_Exercise prompt_. The records follow. Retype them without a single change.

_Supplied data_.
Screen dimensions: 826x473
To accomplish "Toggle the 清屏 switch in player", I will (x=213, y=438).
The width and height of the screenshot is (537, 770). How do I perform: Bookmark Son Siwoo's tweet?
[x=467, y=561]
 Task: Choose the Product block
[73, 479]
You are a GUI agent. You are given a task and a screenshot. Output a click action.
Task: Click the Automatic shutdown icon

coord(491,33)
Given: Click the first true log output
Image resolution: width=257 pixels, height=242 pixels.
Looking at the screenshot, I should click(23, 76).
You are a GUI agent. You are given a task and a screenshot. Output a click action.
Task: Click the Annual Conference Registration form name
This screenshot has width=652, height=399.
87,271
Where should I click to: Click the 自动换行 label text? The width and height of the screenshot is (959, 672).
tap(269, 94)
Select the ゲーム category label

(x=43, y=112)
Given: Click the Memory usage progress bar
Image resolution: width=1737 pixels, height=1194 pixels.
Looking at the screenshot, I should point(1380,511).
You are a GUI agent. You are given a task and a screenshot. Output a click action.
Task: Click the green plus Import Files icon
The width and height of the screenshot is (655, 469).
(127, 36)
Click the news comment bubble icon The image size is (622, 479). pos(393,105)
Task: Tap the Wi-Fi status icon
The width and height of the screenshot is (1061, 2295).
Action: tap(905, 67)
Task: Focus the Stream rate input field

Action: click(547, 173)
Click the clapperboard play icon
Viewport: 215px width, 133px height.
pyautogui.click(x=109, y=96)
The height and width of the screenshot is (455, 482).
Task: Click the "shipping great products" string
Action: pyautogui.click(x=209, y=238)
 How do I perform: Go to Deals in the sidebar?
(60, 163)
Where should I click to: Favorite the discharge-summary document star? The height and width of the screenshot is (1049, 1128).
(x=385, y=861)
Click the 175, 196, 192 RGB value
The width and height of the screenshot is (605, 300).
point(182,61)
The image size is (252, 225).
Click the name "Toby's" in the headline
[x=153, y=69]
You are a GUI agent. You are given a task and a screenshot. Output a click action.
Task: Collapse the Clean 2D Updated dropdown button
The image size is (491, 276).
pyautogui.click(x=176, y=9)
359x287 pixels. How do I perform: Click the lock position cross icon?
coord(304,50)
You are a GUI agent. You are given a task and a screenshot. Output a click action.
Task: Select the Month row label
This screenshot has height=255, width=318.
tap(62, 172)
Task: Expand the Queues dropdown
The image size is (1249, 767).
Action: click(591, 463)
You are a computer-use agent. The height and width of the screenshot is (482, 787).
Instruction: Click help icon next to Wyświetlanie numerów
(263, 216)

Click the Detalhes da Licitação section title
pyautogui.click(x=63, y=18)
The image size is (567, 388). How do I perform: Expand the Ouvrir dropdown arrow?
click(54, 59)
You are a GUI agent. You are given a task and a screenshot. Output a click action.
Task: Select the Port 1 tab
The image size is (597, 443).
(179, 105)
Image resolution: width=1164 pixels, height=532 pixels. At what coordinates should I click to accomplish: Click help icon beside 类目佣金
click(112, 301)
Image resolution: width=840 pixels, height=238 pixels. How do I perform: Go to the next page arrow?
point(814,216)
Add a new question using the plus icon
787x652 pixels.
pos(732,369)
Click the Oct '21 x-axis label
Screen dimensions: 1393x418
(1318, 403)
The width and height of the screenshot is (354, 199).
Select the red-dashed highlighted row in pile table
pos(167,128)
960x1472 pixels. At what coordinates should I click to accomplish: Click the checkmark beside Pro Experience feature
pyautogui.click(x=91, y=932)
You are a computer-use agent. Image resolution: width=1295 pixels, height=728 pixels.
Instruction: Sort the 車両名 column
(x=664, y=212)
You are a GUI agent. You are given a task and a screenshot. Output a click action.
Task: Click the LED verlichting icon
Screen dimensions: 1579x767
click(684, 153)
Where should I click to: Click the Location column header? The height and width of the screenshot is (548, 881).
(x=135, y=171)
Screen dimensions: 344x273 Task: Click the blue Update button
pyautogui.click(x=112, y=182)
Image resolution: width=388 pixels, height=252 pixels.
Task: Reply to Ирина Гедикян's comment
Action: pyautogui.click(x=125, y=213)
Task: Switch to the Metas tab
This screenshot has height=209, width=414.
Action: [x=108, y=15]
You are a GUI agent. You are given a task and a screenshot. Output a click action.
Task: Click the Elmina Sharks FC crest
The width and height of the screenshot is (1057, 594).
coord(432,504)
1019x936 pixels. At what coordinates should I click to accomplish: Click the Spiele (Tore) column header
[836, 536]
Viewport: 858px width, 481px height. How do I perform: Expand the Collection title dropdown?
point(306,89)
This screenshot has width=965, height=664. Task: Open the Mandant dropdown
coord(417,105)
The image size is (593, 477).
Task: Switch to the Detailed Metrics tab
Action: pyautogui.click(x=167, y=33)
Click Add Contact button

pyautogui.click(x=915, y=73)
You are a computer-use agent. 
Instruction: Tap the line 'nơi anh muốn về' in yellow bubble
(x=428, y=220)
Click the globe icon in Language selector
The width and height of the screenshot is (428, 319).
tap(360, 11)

_Reply to the exercise_.
Screen dimensions: 826x473
To accomplish "Toggle the 清屏 switch in player", I will (x=213, y=438).
The width and height of the screenshot is (537, 770). How do I perform: Bookmark Son Siwoo's tweet?
[x=467, y=561]
 Task: Choose the Product block
[73, 479]
You are a GUI agent. You are given a task and a screenshot. Output a click action.
Task: Click the Automatic shutdown icon

coord(491,33)
Given: Click the first true log output
Image resolution: width=257 pixels, height=242 pixels.
Looking at the screenshot, I should click(23, 76).
You are a GUI agent. You are given a task and a screenshot. Output a click action.
Task: Click the Annual Conference Registration form name
This screenshot has width=652, height=399.
87,271
Where should I click to: Click the 自动换行 label text? The width and height of the screenshot is (959, 672).
tap(269, 94)
Select the ゲーム category label

(x=43, y=112)
Given: Click the Memory usage progress bar
Image resolution: width=1737 pixels, height=1194 pixels.
Looking at the screenshot, I should point(1380,511).
You are a GUI agent. You are given a task and a screenshot. Output a click action.
Task: Click the green plus Import Files icon
The width and height of the screenshot is (655, 469).
(127, 36)
Click the news comment bubble icon The image size is (622, 479). pos(393,105)
Task: Tap the Wi-Fi status icon
The width and height of the screenshot is (1061, 2295).
Action: tap(905, 67)
Task: Focus the Stream rate input field

Action: click(547, 173)
Click the clapperboard play icon
Viewport: 215px width, 133px height.
pyautogui.click(x=109, y=96)
The height and width of the screenshot is (455, 482).
Task: Click the "shipping great products" string
Action: pyautogui.click(x=209, y=238)
 How do I perform: Go to Deals in the sidebar?
(60, 163)
Where should I click to: Favorite the discharge-summary document star? The height and width of the screenshot is (1049, 1128).
(x=385, y=861)
Click the 175, 196, 192 RGB value
The width and height of the screenshot is (605, 300).
point(182,61)
The image size is (252, 225).
Click the name "Toby's" in the headline
[x=153, y=69]
You are a GUI agent. You are given a task and a screenshot. Output a click action.
Task: Collapse the Clean 2D Updated dropdown button
The image size is (491, 276).
pyautogui.click(x=176, y=9)
359x287 pixels. How do I perform: Click the lock position cross icon?
coord(304,50)
You are a GUI agent. You are given a task and a screenshot. Output a click action.
Task: Select the Month row label
This screenshot has height=255, width=318.
tap(62, 172)
Task: Expand the Queues dropdown
The image size is (1249, 767).
Action: click(591, 463)
You are a computer-use agent. The height and width of the screenshot is (482, 787).
Instruction: Click help icon next to Wyświetlanie numerów
(263, 216)

Click the Detalhes da Licitação section title
pyautogui.click(x=63, y=18)
The image size is (567, 388). How do I perform: Expand the Ouvrir dropdown arrow?
click(54, 59)
You are a GUI agent. You are given a task and a screenshot. Output a click action.
Task: Select the Port 1 tab
The image size is (597, 443).
(179, 105)
Image resolution: width=1164 pixels, height=532 pixels. At what coordinates should I click to accomplish: Click help icon beside 类目佣金
click(112, 301)
Image resolution: width=840 pixels, height=238 pixels. How do I perform: Go to the next page arrow?
point(814,216)
Add a new question using the plus icon
787x652 pixels.
pos(732,369)
Click the Oct '21 x-axis label
Screen dimensions: 1393x418
(1318, 403)
The width and height of the screenshot is (354, 199).
Select the red-dashed highlighted row in pile table
pos(167,128)
960x1472 pixels. At what coordinates should I click to accomplish: Click the checkmark beside Pro Experience feature
pyautogui.click(x=91, y=932)
You are a computer-use agent. Image resolution: width=1295 pixels, height=728 pixels.
Instruction: Sort the 車両名 column
(x=664, y=212)
You are a GUI agent. You are given a task and a screenshot. Output a click action.
Task: Click the LED verlichting icon
Screen dimensions: 1579x767
click(684, 153)
Where should I click to: Click the Location column header? The height and width of the screenshot is (548, 881).
(x=135, y=171)
Screen dimensions: 344x273 Task: Click the blue Update button
pyautogui.click(x=112, y=182)
Image resolution: width=388 pixels, height=252 pixels.
Task: Reply to Ирина Гедикян's comment
Action: pyautogui.click(x=125, y=213)
Task: Switch to the Metas tab
This screenshot has height=209, width=414.
Action: [x=108, y=15]
You are a GUI agent. You are given a task and a screenshot. Output a click action.
Task: Click the Elmina Sharks FC crest
The width and height of the screenshot is (1057, 594).
coord(432,504)
1019x936 pixels. At what coordinates should I click to accomplish: Click the Spiele (Tore) column header
[836, 536]
Viewport: 858px width, 481px height. How do I perform: Expand the Collection title dropdown?
point(306,89)
This screenshot has width=965, height=664. Task: Open the Mandant dropdown
coord(417,105)
The image size is (593, 477).
Task: Switch to the Detailed Metrics tab
Action: pyautogui.click(x=167, y=33)
Click Add Contact button

pyautogui.click(x=915, y=73)
You are a computer-use agent. 
Instruction: Tap the line 'nơi anh muốn về' in yellow bubble
(x=428, y=220)
Click the globe icon in Language selector
The width and height of the screenshot is (428, 319).
tap(360, 11)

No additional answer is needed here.